▶ Text to read:
○ ○ ○ ○ ○ ○ ○
RoboCupRescue Scenario: C1 and C2 denote the two fire locations, F1, F2 and F3 denote fire stations 1, 2 and 3 respectively and A denotes the ambulance center.

2.2 Team-Oriented Programming

The aim of the team-oriented programming (TOP) (Pynadath & Tambe, 2003; Tambe et al., 2000; Tidhar, 1993b) framework is to provide human developers (or automated symbolic planners) with a useful abstraction for tasking teams. For domains such as those described in Section 2.1, it consists of three key aspects of a team: (i) a team organization hierarchy consisting of roles; (ii) a team (reactive) plan hierarchy; and (iii) an assignment of roles to sub-plans in the plan hierarchy. The developer need not specify low-level coordination details. Instead, the TOP interpreter (the underlying coordination infrastructure) automatically enables agents to decide when and with whom to communicate and how to reallocate roles upon failure. The TOP abstraction enables humans to rapidly provide team plans for large-scale teams, but unfortunately, only a qualitative assessment of team performance is feasible. Thus, a key TOP weakness is the inability to quantitatively evaluate and optimize team performance, e.g., in allocating roles to agents only a qualitative matching of capabilities may be feasible. As discussed later, our hybrid BDI-POMDP model addresses this weakness by providing techniques for quantitative evaluation.

As a concrete example, consider the TOP for the mission rehearsal domain. We first specify the team organization hierarchy (see Figure 4(a)). Task Force is the highest level team in this organization and consists of two roles Scouting and Transport, where the Scouting sub-team has roles for each of the three scouting sub-sub-teams. Next we specify a hierarchy of reactive team plans (Figure 4(b)). Reactive team plans explicitly express joint activities of the relevant team and consist of: (i) pre-conditions under which the plan is to be proposed; (ii) termination conditions under which the plan is to be ended; and (iii) team-level actions to be executed as part of the plan (an example plan will be discussed shortly). In Figure 4(b), the highest level plan Execute Mission has three sub-plans: DoScouting to make one path from X to Y safe for the transports, DoTransport to move the transports along a scouted path, and RemainingScouts for the scouts which have not reached the destination yet to get there.
○ ○ ○ ○ ○ ○ ○
▶ Task to carry out: Can you print the team-oriented programming text in full, word for word? The records after this point are separate material, unrelated to the team-oriented programming text.
○ ○ ○ ○ ○ ○ ○
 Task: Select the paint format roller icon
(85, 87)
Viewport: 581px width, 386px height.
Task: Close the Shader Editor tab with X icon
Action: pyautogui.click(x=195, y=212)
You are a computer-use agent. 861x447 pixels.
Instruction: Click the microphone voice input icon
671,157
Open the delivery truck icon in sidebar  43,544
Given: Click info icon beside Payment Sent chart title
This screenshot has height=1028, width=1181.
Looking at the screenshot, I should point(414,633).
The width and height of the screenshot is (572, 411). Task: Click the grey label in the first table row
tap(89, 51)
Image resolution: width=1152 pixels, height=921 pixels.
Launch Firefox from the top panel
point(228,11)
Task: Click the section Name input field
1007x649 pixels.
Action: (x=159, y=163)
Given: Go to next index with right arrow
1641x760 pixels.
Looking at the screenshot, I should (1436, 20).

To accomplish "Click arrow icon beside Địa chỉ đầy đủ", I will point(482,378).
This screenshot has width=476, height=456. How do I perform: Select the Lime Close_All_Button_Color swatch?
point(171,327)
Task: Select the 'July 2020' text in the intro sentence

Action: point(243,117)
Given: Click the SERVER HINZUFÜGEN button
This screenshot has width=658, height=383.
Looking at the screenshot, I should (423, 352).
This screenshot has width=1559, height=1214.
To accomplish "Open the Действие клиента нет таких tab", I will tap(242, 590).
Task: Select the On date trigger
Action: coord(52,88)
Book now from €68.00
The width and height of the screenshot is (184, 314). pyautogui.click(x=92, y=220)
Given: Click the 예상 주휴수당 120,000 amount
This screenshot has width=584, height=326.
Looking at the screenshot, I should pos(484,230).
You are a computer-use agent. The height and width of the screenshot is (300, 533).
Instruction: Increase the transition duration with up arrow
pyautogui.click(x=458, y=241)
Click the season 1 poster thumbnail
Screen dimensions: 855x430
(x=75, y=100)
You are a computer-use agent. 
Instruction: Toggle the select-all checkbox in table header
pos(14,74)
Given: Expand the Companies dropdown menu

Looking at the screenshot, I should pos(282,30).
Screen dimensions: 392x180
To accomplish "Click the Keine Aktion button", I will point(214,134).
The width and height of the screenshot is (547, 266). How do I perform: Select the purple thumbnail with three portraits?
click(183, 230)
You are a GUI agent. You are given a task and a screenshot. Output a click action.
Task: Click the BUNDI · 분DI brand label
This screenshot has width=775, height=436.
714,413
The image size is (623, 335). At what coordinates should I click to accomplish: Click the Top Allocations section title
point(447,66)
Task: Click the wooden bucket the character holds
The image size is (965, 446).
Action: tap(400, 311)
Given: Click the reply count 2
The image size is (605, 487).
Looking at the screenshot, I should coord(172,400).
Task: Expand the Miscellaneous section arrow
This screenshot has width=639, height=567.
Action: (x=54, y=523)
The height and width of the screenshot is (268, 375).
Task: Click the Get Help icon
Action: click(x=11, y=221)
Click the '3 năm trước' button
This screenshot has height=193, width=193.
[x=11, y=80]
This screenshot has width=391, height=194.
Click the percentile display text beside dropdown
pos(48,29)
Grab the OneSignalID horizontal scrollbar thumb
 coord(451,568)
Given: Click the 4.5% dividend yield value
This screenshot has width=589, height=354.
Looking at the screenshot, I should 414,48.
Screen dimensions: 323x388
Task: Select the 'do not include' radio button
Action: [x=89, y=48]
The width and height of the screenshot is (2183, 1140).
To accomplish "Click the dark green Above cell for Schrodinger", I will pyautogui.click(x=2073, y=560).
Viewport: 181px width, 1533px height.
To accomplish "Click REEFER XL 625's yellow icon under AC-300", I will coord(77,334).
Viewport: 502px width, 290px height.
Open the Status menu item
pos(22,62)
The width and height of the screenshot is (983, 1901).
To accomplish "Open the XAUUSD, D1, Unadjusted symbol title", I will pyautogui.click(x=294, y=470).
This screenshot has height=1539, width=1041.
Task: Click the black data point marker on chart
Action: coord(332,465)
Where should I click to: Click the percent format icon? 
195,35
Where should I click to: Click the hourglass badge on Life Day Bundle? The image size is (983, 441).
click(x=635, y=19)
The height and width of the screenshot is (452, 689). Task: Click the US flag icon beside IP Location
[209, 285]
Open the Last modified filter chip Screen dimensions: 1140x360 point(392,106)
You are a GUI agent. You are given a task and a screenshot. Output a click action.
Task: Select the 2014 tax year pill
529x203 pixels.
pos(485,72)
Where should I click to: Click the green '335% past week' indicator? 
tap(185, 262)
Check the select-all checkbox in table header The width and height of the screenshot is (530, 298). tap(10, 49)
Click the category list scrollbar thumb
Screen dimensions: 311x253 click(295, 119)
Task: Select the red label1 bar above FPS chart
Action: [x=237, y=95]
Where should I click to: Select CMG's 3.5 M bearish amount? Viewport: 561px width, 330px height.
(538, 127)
○ ○ ○ ○ ○ ○ ○
▶ Reply to the exercise:
RoboCupRescue Scenario: C1 and C2 denote the two fire locations, F1, F2 and F3 denote fire stations 1, 2 and 3 respectively and A denotes the ambulance center.

2.2 Team-Oriented Programming

The aim of the team-oriented programming (TOP) (Pynadath & Tambe, 2003; Tambe et al., 2000; Tidhar, 1993b) framework is to provide human developers (or automated symbolic planners) with a useful abstraction for tasking teams. For domains such as those described in Section 2.1, it consists of three key aspects of a team: (i) a team organization hierarchy consisting of roles; (ii) a team (reactive) plan hierarchy; and (iii) an assignment of roles to sub-plans in the plan hierarchy. The developer need not specify low-level coordination details. Instead, the TOP interpreter (the underlying coordination infrastructure) automatically enables agents to decide when and with whom to communicate and how to reallocate roles upon failure. The TOP abstraction enables humans to rapidly provide team plans for large-scale teams, but unfortunately, only a qualitative assessment of team performance is feasible. Thus, a key TOP weakness is the inability to quantitatively evaluate and optimize team performance, e.g., in allocating roles to agents only a qualitative matching of capabilities may be feasible. As discussed later, our hybrid BDI-POMDP model addresses this weakness by providing techniques for quantitative evaluation.

As a concrete example, consider the TOP for the mission rehearsal domain. We first specify the team organization hierarchy (see Figure 4(a)). Task Force is the highest level team in this organization and consists of two roles Scouting and Transport, where the Scouting sub-team has roles for each of the three scouting sub-sub-teams. Next we specify a hierarchy of reactive team plans (Figure 4(b)). Reactive team plans explicitly express joint activities of the relevant team and consist of: (i) pre-conditions under which the plan is to be proposed; (ii) termination conditions under which the plan is to be ended; and (iii) team-level actions to be executed as part of the plan (an example plan will be discussed shortly). In Figure 4(b), the highest level plan Execute Mission has three sub-plans: DoScouting to make one path from X to Y safe for the transports, DoTransport to move the transports along a scouted path, and RemainingScouts for the scouts which have not reached the destination yet to get there.